WHAT THE EXERCISE ASKS:
Go over the data below line by line, and state how many lines contain the string "screenshot". Give the number only.

[Records drawn from a dataset]
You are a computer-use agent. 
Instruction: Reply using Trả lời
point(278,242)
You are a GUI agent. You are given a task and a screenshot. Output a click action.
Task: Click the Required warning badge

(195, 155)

---

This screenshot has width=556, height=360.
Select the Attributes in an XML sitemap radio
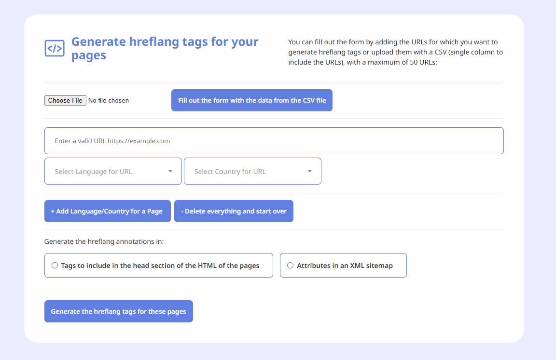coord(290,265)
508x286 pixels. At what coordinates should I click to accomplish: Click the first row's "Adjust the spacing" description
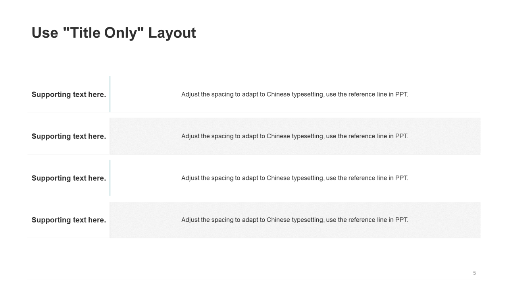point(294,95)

ANSWER TO THE PROBLEM:
2